Question

The coordinates of the centre of mass of particles of mass $10$, $20$ and $30$ gm are $(1, 1, 1)$ cm. The position coordinates of mass $40$ gm which when added to the system, the position of combined centre of mass be at $(0, 0, 0)$ are:
(A) $\dfrac{3}{2},\dfrac{3}{2},\dfrac{3}{2}$
(B) $ - \dfrac{3}{2}, - \dfrac{3}{2}, - \dfrac{3}{2}$
(C) $\dfrac{3}{4},\dfrac{3}{4},\dfrac{3}{4}$
(D) $ - \dfrac{3}{4}, - \dfrac{3}{4}, - \dfrac{3}{4}$

Answer 1

Hint
The position of centre of mass $(x_m)$ of an object in 3-dimensions can be calculated using the formula-
${x_{cm}} = \dfrac{{{m_1}{x_1} + {m_2}{x_2} + ... + {m_n}{x_n}}}{{{m_1} + {m_2} + ... + {m_n}}}$ , where $m_1, m_2, …, m_n$ are the individual masses, and $x_1, x_2, …, x_n$ are their x-coordinates of their positions respectively.

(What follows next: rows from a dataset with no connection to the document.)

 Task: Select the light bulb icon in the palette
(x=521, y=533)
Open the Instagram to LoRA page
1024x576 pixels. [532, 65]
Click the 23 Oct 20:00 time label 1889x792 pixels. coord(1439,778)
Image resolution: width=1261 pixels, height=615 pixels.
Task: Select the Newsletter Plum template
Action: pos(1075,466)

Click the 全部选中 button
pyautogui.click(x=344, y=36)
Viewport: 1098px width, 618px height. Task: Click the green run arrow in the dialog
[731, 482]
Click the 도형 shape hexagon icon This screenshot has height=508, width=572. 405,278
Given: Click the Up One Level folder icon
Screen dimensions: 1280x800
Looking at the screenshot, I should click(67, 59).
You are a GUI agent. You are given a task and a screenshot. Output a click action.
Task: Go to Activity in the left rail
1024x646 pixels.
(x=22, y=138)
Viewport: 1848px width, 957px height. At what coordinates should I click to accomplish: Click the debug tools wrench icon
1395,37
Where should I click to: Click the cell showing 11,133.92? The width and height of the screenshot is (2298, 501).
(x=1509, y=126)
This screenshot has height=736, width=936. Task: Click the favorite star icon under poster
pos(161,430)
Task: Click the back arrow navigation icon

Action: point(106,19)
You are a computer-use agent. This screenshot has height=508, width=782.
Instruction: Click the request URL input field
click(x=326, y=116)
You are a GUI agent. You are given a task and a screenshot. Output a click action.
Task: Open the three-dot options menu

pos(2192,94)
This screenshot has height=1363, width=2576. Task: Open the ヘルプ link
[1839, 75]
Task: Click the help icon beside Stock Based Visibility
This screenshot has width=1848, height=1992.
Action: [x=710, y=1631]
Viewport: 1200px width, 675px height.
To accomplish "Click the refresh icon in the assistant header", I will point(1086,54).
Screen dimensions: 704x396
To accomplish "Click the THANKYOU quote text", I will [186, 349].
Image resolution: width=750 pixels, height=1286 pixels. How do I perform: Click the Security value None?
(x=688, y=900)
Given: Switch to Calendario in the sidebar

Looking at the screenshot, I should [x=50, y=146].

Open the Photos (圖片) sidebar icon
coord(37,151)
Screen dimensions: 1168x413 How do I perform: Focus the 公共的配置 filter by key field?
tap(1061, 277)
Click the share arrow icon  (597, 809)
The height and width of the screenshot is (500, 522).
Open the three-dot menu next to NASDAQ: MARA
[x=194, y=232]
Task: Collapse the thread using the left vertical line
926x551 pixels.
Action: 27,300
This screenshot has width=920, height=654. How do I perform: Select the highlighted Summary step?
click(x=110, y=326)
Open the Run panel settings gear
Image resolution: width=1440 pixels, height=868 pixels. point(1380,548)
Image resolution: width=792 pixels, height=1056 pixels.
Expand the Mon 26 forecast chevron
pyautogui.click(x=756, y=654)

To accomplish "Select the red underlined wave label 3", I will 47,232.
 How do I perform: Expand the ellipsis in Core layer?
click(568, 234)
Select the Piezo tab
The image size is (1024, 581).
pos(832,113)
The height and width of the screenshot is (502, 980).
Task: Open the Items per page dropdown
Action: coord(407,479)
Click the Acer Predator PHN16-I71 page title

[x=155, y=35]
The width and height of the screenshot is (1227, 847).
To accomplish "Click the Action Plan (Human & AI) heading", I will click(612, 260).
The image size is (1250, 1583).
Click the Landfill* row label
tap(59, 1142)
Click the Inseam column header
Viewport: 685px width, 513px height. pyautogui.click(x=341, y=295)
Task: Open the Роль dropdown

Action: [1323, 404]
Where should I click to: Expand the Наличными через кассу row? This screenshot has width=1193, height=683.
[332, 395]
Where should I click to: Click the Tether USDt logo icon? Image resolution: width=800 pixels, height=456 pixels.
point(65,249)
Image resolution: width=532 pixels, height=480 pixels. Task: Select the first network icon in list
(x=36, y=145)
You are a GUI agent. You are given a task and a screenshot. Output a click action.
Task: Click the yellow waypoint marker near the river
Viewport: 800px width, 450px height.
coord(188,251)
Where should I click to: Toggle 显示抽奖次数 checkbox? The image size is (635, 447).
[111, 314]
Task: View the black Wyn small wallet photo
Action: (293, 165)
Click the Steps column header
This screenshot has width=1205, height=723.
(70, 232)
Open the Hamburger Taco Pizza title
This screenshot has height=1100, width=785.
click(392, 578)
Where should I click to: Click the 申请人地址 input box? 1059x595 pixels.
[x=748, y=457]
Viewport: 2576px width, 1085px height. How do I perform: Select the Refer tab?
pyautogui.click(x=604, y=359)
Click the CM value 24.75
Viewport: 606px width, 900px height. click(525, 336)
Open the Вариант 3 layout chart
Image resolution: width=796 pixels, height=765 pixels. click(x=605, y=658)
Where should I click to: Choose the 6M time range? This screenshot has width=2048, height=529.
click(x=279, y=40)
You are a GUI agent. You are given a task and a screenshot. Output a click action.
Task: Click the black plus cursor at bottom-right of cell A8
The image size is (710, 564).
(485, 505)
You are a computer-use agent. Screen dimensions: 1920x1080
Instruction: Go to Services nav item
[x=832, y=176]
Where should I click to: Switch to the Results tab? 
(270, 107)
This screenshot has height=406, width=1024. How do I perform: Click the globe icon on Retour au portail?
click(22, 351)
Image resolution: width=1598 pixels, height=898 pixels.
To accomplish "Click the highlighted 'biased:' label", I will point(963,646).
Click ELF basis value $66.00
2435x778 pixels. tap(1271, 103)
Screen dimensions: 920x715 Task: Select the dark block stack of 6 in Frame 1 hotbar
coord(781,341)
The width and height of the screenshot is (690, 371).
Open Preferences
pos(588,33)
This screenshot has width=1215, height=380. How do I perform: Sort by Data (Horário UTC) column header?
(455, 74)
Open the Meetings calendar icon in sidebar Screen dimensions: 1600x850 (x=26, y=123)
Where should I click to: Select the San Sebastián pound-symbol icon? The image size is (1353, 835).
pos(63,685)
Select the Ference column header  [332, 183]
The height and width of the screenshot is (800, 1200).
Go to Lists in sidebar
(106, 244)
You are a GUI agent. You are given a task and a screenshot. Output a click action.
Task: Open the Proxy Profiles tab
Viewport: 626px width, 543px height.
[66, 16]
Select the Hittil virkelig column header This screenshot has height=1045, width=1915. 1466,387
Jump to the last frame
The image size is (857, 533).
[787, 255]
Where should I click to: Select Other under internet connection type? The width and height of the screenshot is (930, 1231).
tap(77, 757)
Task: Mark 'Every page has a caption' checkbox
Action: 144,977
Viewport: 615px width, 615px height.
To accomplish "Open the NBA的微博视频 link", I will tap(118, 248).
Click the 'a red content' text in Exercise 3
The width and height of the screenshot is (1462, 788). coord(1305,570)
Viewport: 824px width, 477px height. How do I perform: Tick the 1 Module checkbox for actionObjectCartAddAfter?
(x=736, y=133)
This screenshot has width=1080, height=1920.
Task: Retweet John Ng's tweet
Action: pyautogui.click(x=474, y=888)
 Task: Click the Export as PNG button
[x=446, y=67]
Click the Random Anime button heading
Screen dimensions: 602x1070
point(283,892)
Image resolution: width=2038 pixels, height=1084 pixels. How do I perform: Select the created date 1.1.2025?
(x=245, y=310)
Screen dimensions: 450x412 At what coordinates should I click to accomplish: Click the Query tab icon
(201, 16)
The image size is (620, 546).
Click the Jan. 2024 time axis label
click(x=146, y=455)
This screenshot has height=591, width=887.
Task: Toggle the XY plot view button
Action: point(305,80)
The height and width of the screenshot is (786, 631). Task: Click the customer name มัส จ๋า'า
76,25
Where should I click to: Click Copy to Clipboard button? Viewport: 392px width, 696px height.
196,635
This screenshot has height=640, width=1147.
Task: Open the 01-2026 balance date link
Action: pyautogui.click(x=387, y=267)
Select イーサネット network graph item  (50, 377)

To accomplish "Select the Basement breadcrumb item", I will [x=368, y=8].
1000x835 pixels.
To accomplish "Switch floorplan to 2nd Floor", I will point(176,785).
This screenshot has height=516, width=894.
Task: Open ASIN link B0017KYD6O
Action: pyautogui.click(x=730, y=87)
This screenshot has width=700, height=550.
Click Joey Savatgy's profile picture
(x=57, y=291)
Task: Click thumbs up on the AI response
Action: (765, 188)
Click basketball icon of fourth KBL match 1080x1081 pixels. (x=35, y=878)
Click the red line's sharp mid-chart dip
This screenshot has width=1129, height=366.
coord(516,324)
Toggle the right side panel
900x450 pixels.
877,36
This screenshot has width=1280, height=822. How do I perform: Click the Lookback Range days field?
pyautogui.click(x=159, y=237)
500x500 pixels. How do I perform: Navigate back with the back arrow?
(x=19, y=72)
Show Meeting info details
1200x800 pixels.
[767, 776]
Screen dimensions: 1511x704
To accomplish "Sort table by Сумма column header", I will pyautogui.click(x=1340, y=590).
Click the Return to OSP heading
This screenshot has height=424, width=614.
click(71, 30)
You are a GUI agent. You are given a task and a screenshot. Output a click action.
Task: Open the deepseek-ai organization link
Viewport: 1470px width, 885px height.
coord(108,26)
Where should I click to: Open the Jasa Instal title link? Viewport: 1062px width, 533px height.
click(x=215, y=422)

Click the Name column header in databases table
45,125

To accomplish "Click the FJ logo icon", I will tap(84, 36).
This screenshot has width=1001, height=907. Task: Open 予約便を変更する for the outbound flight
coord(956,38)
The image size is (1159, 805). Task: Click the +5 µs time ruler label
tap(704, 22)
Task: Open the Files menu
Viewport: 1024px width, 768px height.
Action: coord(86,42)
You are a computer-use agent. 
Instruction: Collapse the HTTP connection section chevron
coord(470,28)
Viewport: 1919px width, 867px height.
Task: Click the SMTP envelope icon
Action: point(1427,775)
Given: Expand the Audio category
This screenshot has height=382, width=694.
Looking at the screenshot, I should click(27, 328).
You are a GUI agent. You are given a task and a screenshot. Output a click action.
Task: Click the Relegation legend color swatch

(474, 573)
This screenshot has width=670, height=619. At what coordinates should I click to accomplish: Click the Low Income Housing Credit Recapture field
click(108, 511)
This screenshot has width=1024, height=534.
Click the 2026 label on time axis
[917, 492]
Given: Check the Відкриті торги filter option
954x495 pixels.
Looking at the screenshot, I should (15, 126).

Complete Step By Step Solution
Given that the centre of mass of particles of mass $10$, $20$ and $30$ gm are $(1, 1, 1)$ cm. This implies that, $(x_{cm}, y_{cm}, z_{cm}) = (1, 1, 1)$, (So, $x_{cm} = 1$), $m_1 = 10$ gm, $m_2 = 20$ gm and $m_3 = 30$ gm. Let, $x_1, x_2 and x_3$ be the coordinates of the three masses respectively.
Substitute these values in the $x_{cm}$ formula.
$1 = \dfrac{{(10g){x_1} + (20g){x_2} + (30g){x_3}}}{{(10 + 20 + 30)g}}$
Rearrange the equation.
$(10{x_1} + 20{x_2} + 30{x_3})g = 60g$
Cancel ‘g’ and divide by 10 on both sides. We get,
${x_1} + 2{x_2} + 3{x_3} = 6$ … eq.1
Add the fourth mass, m4 = 40 gm, with the position coordinate x4.
Given, that the position of the combined centre of mass is at (0, 0, 0). So, the x-coordinate of the centre of mass of the new system, ${x_{cm}}' = 0$.
Substitute the values in the centre of mass formula.
$0 = \dfrac{{(10g){x_1} + (20g){x_2} + (30g){x_3} + (40g){x_4}}}{{(10 + 20 + 30 + 40)g}}$ \
Rearrange the equation.
$10{x_1} + 20{x_2} + 30{x_3} + 40{x_4} = 0$
Divide the equation by 10.
${x_1} + 2{x_2} + 3{x_3} + 4{x_4} = 0$… eq.2
Solve eq.1 and eq.2.
Subtract (1) from (2), We get-
$({x_1} + 2{x_2} + 3{x_3} + 4{x_4}) - ({x_1} + 2{x_2} + 3{x_3}) = 0 - 6\\ \Rightarrow ({x_1} - {x_1}) + (2{x_2} - 2{x_2}) + (3{x_3} - 3{x_3}) + 4{x_4} = ( - 6)\\ \Rightarrow 4{x_4} = - 6$
${x_4} = - \dfrac{6}{4}\\\therefore {x_4} = - \dfrac{3}{2}$
Similarly, for y-coordinates of the system, the y-coordinate of the centre of mass of the system is $y_{cm} = 1$. By taking the formula of the y-coordinate of centre of mass of the system as, ${y_{cm}} = \dfrac{{{m_1}{y_1} + {m_2}{y_2} + {m_3}{y_3}}}{{{m_1} + {m_2} + {m_3}}}$ and repeating the calculations performed above, we get ${y_4} = - \dfrac{3}{2}$.
And for the z-coordinate system, by considering ${z_{cm}} = \dfrac{{{m_1}{z_1} + {m_2}{z_2} + {m_3}{z_3}}}{{{m_1} + {m_2} + {m_3}}}$, we get ${z_4} = - \dfrac{3}{2}$.
Therefore, the position coordinates of mass 40 gm which when added to the system are $( - \dfrac{3}{2}, - \dfrac{3}{2}, - \dfrac{3}{2})$.
Correct option is (B).

Note
The centre of mass (cm) is the point relative to the system of particles in an object. This is the unique point which represents the mean position of the particles in the system.